The parliament of South Ossetia meets in the capital Tskhinvali. The parliament building was built in 1937 as the Soviet of the South Ossetian Autonomous Oblast.

On 10 November 1989, the Soviet of the South Ossetian AO requested the Soviet Union elevate the AO into an Autonomous Soviet Socialist Republics. This resulted in the "War of Laws", a period of intense legal debates between officials from the South Ossetian AO the Georgian SSR and the USSR which would turn into open warfare between Georgian and Ossetian militias and the Soviet Army near the end of 1990.
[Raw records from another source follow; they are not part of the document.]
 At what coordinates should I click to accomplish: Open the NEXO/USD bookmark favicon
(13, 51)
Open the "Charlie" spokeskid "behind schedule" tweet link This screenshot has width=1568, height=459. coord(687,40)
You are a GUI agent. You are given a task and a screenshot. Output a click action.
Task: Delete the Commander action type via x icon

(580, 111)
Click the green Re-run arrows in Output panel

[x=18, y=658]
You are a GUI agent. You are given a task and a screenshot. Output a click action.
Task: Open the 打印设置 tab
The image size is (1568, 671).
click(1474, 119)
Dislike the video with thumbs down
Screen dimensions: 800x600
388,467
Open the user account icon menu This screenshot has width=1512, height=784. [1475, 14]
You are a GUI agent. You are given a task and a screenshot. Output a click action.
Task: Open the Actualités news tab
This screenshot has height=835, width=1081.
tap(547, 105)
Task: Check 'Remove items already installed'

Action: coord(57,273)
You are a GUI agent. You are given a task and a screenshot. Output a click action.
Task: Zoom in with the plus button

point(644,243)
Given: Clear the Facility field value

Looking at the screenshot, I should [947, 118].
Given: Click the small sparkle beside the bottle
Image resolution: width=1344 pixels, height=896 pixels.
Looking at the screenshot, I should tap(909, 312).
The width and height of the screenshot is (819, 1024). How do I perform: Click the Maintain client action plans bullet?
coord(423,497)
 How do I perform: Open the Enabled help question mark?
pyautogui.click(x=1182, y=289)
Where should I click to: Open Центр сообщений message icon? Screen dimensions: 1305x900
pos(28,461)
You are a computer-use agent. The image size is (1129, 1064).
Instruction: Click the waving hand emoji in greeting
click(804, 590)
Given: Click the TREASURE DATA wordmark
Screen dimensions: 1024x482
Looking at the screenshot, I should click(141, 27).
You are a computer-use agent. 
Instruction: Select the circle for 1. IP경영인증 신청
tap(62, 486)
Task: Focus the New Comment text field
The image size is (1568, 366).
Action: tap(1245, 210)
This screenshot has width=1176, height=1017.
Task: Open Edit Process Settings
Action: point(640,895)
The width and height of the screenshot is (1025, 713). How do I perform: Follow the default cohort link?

During the Russo-Georgian war of 2008 the building, and its neighboring administrative complex, was shelled by artillery by the Georgian Army. After initially denying that they targeted the building, Georgian chief of staff, Zaza Gogava, issued a statement that the parliament building, and its nearby offices, were holding various South Ossetian militia's headquarters, and that the artillery hit no civilian targets. Human Rights Watch and the Red Cross both noted the incident as a potential violation of article 8 of the Rome Statute, however, if there were South Ossetian militants in the building, it would not be a war crime.

Following the war, Parliament and the area around it, including Tskhinvali's Jewish quarter, were largely demolished and rebuilt as a new model city by Russian officials.

==Latest election==

Since 2020, three opposition parties, Nykhaz, the People's Party and Unity of the People entered a coalition. After the 2022 South Ossetian presidential election saw Nykhaz's Alan Gagloev win the Presidency, this opposition coalition becoming the governing minority government. This resulted in gridlock and a hung parliament due to United Ossetia's opposition to the government.

Following the 2024 election Nykhaz won 10 direct seats and the support of 3 independents while their coalition with the People's Party was preserved and with the Communist Party also announced their support of the government, bringing the coalition to an outright majority of 21.